Hint: Consider the relative importance of each dependency, their latency profiles, and what happens to the user experience if each one is isolated. Think about whether all dependencies are equally critical.

Q5: A retry storm brought down your payment service during a flash sale. How do you prevent this?

Hint: Think about client-side vs. server-side solutions. Consider adaptive mechanisms that respond to current system load rather than static configurations.

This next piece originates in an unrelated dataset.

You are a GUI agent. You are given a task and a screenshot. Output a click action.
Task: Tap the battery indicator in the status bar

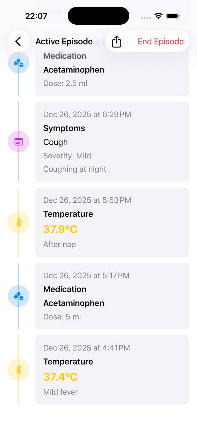point(173,15)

Counter Questions to Ask Interviewer

  1. "What's the acceptable degradation level? Should the system return stale data, empty results, or an error page?"
  2. "Are the downstream services idempotent, or do we need to implement idempotency keys?"
  3. "What's the expected failure mode - transient blips or prolonged outages? This affects whether retry or circuit breaker is the primary pattern."
  4. "Is there a shared infrastructure (service mesh, API gateway) that already provides some of these patterns?"
  5. "What's the SLA requirement? 99.9% vs 99.99% significantly changes the resilience investment."

References & Whitepapers

  • Release It! - Michael Nygard (2007, 2nd ed. 2018). The foundational text on stability patterns including circuit breakers, bulkheads, and timeouts.
  • Netflix Tech Blog - Making the Netflix API More Resilient. Real-world application of Hystrix patterns at scale.
  • Microsoft Azure Architecture - Resilience Patterns. Comprehensive catalog with implementation guidance.
  • Hystrix Wiki - How It Works. Detailed explanation of thread isolation, circuit breaking, and request collapsing.
  • AWS Architecture Blog - Exponential Backoff and Jitter. Analysis of jitter strategies for distributed retries.
  • Google SRE Book - Chapter on handling overload and cascading failures in distributed systems.